The stopgap agreement allows trade between the two countries to continue under the same terms as Canada’s existing treaty with the EU while negotiators begin work on a new bilateral deal between the U.K. and Canada, Prime Minister Boris Johnson said in a statement. Canada is the U.K.’s eighth-biggest non-EU trading partner.
While Britain formally withdrew from the EU in January, it continues to trade with other countries under the bloc’s umbrella during a transition period scheduled to end Dec. 31. Without a series of new bilateral agreements, trade with countries around the world may be hampered by barriers such as tariffs and increased paperwork.
“Our negotiators have been working flat-out to secure trade deals for the U.K., and from as early next year we have agreed to start work on a new, bespoke trade deal with Canada that will go even further in meeting the needs of our economy,” Johnson said.

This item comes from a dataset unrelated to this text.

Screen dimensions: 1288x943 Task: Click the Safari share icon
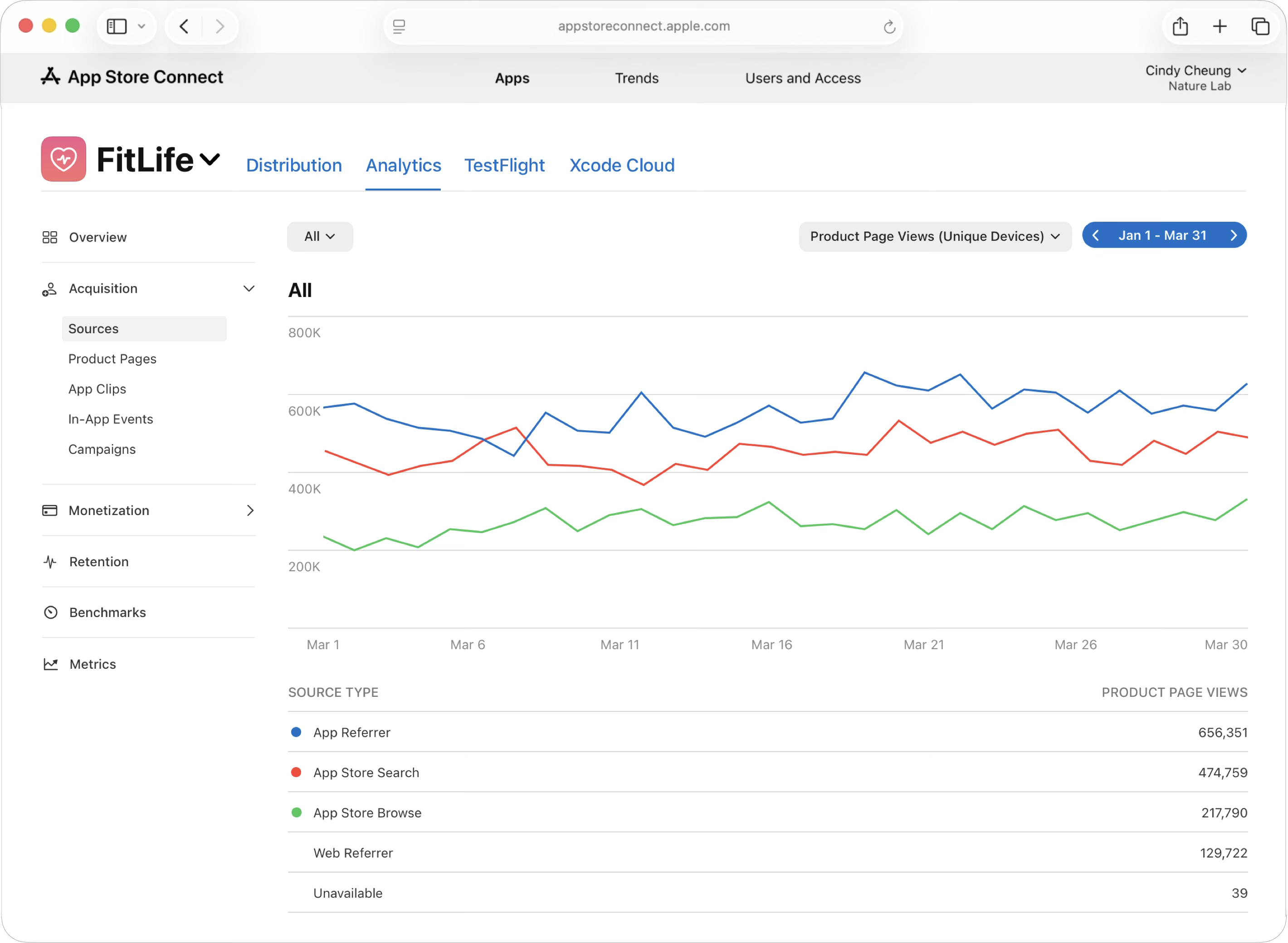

Johnson’s government says the ability to strike free trade agreements with countries around the world is one of the main benefits of leaving the EU. It is banking on increased trade with countries such as the United States and India to offset any negative impact from severing ties with the EU, which accounted for 47 percent of Britain’s overall trade last year.
Britain ships goods ranging from electric cars to sparkling wine to Canada, and imports products such as salmon and maple syrup from the Commonwealth country that also recognizes Queen Elizabeth II as head of state.
The deal with Canada locks in existing trading rules that cover 20 billion pounds ($27 billion) of trade between the two countries, or about 1.5 percent of the U.K.’s total trade in goods and services last year.
The U.K. has now secured post-Brexit trade deals with 53 countries accounting for 164 billion pounds ($218 billion) of bilateral trade, the government said. That’s less than 12 percent of the 1.4 trillion pounds (about $1.9 trillion) of trade Britain recorded last year.
Britain has yet to strike a deal with the European Union on post-Brexit trading rules. Both sides have warned there could be a no-deal end to the transition period next month unless the two sides can soon bridge their remaining differences on fishing, state aid for industry and the resolution of future disputes.
Without an agreement on future relations between Britain and the EU, trade between the two entities would be carried out under World Trade Organization terms.
Johnson’s government says this type of relationship wouldn’t hamper trade, but opponents warn that tariffs would increase prices for British consumers and border checks would lead to shortages of some goods.